El Gobierno continúa analizando el estadío de la economía en medio de la tercera fase de la cuarentena por coronavirus, y exlcluyó las actividades de servicios financieros y compañías aseguradoras del beneficio del Programa de Asistencia de Emergencia al Trabajo y la Producción (ATP). 

Así, las empresas que cuenten con más de 800 trabajadores y que resulten beneficiarias del salario complementario del programa de emergencia no podrán por más de dos años realizar una serie de operaciones en el mercado de capitales, como recomprar acciones o adquirir títulos en pesos para su venta en moneda extranjera.

La resolución 702/2020 publicada este martes en el Boletín Oficial enmarca los detalles del programa de asistencia monitoreado en forma conjunta por el Comité de Evaluación y Monitoreo integrado por los Ministerios de Desarrollo Productivo, Economía y Trabajo, a los que se suma la AFIP, Anses y la Jefatura de Gabiente. 

Entre los motivos de la exclusión, el texto oficial destaca que estas actividades, pese a menores dotaciones presenciales, "opera con relativa normalidad", en tanto que destacan que "si bien no fue considerada una actividad esencial en un principio (aunque sí lo fue posteriormente), en ningún momento el sector de intermediación financiera dejó de cobrar intereses (que siguen devengando)". 

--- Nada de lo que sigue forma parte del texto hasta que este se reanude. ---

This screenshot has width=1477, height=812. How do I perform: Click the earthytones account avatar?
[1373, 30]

"Se trata de un sector en donde las posibilidades de trabajo remoto son de las más altas de la economía, mientras que en el caso de los seguros, la siniestralidad cayó drásticamente producto de la fuerte contracción de la movilidad, y ello hace que los costos de las aseguradoras se hayan contraído significativamente tras el inicio del aislamiento preventivo y obligatorio", especifica la resolución conjunta.

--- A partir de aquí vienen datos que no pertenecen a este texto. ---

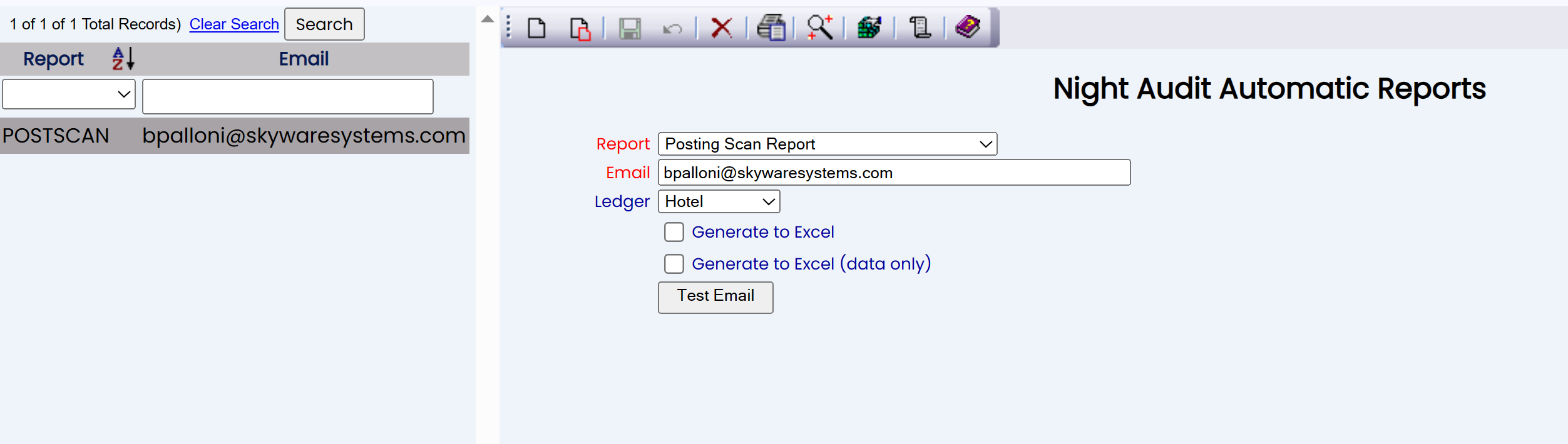Click the Copy record toolbar icon
1568x444 pixels.
coord(580,28)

De esta forma, los alcances del ATP se seguirán aplicando en base al objetivo de "preservar las capacidades organizacionales de las empresas, atendiendo criterios de costo-efectividad", esto es, "maximizando la eficiencia en el uso de los recursos públicos".

El Comité definió que las compañías beneficiarias no podrán realizar una serie de operaciones durante el ejercicio en curso, y los 12 meses siguientes a la finalización del ejercicio económico posterior a aquel en el que se otorgó el beneficio, inclusive por resultados acumulados anteriores.

En ese lapso, las empresas no podrán distribuir utilidades por los períodos fiscales cerrados a partir de noviembre de 2019; recomprar sus acciones directa o indirectamente; adquirir títulos valores en pesos para su posterior e inmediata venta en moneda extranjera o su transferencia en custodia al exterior.

De todos modos, el Comité aclaró que durante el plazo previsto en ningún caso podrá producirse la disminución del patrimonio neto de la compañía por no poder realizar estas operaciones.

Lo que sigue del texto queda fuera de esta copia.